Un prestito personale è un finanziamento non finalizzato proposto da diverse banche. Le differenze tra le varie proposte sono profonde e partono dall’entità del tasso di interesse da calcolare sul capitale da restituire alla banca, per arrivare fino all’importo massimo richiedibile. Se sei in cerca di un prodotto finanziario di questo genere puoi trovare offerte con buoni tassi d’interesse su prestiti personali anche online. Diverse banche infatti pubblicano direttamente sul proprio sito web tutte le informazioni riguardanti i prestiti personali e tutti gli altri prodotti finanziari offerti ai propri clienti.

Come funziona un prestito personale
Sostanzialmente il funzionamento di un prestito personale è uguale per qualsiasi banca, perché si tratta di un tipo di prestito previsto dalle vigenti leggi. Chiunque abbia almeno 18 anni e sia residente in Italia può richiedere un prestito di questo genere, il cui tasso di interesse è fisso per l’intero periodo di ammortamento. Questo periodo può durare al massimo 10 anni, quindi in sostanza il numero massimo delle rate in cui suddividere la restituzione del prestito è di 120. Esistono dei termini massimi per quanto riguarda l’età del richiedente, che vanno dai 75 agli 85 anni, a seconda dell’istituto di credito cui ci si rivolge. In linea generale quando l’età del richiedente è elevata la banca può richiedere l’attivazione di una polizza assicurativa, in concomitanza con l’apertura del prestito. Anche i massimali dipendono dalla banca cui ci si rivolge, si va più o meno dai 60 agli 80.000 euro massimi. Partendo però da cifre modiche, alcune banche consentono infatti ai propri clienti di richiedere prestiti personali anche di soli 1.000 euro.
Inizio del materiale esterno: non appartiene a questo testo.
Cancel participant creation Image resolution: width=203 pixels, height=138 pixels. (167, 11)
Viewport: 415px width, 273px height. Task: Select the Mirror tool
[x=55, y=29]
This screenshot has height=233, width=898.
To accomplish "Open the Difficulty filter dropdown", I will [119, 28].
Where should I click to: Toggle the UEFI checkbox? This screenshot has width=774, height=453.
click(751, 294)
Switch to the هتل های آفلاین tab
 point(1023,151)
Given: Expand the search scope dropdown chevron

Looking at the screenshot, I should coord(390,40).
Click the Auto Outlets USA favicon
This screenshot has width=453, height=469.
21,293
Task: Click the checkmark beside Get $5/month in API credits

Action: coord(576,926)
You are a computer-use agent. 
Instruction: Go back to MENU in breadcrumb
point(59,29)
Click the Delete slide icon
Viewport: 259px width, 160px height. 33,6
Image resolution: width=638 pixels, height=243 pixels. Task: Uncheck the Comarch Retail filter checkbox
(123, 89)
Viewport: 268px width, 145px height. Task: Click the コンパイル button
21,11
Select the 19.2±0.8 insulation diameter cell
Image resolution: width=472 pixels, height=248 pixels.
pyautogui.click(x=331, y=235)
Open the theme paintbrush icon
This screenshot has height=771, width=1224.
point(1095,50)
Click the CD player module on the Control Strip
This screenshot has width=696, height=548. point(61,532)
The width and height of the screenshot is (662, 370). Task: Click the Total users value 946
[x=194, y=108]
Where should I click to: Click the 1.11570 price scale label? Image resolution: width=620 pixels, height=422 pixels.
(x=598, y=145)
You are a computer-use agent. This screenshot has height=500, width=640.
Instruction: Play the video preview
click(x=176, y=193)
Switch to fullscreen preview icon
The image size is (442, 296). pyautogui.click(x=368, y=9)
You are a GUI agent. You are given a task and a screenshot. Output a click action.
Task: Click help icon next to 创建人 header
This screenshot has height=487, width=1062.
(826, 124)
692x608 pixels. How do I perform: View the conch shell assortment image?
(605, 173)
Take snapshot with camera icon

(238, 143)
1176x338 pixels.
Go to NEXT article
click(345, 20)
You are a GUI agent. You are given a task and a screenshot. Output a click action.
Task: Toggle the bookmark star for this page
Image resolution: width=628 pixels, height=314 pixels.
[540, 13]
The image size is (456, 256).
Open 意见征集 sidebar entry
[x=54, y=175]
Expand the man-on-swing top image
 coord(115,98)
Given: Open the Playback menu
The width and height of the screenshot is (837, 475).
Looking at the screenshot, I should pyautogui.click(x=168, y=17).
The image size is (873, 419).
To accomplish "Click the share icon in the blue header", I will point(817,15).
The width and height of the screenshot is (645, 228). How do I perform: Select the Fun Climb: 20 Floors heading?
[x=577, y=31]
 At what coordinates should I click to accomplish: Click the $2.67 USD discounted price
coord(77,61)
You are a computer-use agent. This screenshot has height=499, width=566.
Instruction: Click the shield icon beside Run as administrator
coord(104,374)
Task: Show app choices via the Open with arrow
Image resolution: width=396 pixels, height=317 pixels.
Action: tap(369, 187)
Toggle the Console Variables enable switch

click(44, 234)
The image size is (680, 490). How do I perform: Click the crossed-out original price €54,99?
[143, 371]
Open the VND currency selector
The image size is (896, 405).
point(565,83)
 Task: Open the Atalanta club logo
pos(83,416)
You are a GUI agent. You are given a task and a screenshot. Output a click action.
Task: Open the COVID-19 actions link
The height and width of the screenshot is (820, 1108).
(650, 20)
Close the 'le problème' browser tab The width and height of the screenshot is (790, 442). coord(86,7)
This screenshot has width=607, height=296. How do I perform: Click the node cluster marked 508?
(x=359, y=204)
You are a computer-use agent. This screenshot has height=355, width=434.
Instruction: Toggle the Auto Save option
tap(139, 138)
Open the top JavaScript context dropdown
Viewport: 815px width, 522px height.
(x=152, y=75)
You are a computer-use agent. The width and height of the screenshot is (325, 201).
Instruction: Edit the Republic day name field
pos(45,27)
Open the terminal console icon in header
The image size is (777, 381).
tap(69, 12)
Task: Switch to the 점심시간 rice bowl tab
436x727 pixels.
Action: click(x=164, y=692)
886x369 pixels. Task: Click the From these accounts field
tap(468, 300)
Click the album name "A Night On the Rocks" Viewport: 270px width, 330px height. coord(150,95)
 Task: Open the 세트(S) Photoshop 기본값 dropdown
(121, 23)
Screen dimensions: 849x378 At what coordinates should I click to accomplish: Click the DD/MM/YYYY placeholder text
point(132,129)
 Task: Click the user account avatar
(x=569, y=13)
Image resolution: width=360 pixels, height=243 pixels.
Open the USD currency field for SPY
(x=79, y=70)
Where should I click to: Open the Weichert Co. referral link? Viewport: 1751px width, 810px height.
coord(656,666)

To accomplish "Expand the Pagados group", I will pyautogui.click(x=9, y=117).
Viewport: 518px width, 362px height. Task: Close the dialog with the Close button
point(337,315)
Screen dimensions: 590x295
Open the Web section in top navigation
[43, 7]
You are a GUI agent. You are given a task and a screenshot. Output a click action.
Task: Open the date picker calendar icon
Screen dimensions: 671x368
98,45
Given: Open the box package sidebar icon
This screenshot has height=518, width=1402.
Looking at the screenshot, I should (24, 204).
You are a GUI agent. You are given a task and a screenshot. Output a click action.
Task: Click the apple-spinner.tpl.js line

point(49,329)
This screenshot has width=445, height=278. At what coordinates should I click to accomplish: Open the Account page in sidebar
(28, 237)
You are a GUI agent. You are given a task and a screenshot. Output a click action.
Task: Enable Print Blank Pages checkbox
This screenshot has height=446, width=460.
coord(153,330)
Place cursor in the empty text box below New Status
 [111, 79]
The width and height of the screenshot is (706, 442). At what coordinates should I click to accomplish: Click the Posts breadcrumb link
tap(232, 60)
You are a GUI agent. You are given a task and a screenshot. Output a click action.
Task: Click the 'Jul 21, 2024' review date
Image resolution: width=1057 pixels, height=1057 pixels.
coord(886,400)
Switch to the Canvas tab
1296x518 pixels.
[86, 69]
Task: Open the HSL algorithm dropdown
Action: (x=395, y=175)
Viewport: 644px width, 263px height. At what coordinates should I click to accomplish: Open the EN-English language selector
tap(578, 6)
Il tasso di interesse sui prestiti personali
Il tasso di interesse sui prestiti personali è sempre fisso; nel senso che la percentuale stabilita alla stipula del contratto di finanziamento non sarà mai modificata con il passare degli anni. La sua entità dipende da una serie di fattori, tra cui la durata del periodo di ammortamento, l’ammontare della somma richiesta, l’età del richiedente e anche la sua situazione creditizia. Chiaramente peggiore è tale situazione e più alto sarà il tasso di interesse proposto dalla banca, che tende a mettersi al riparo dai rischi di insolvenza.Chi può ottenere un prestito personale
Come abbiamo detto questi prestiti possono essere richiesti da soggetti residenti in Italia con età compresa tra i 18 e i 75 anni. Per poter ottenere un prestito personale è importante poterne garantire la restituzione; al momento della richiesta è quindi necessario comprovare un’entrata periodica di una certa importanza. Uno stipendio o una pensione sono una garanzia sufficiente, oppure il modello Unico dell’anno precedente quando a richiedere il prestito personale è un soggetto con lavoro autonomo. L’ammontare dell’entrata mensile è importante per calcolare la rata massima saldabile e, di conseguenza, anche la cifra massima richiedibile con questo genere di prestito. Alcune banche offrono interessi ridotti nel caso in cui il debitore offra anche una precisa motivazione per cui saranno utilizzati i fondi ottenuti, come ad esempio la ristrutturazione della casa di residenza.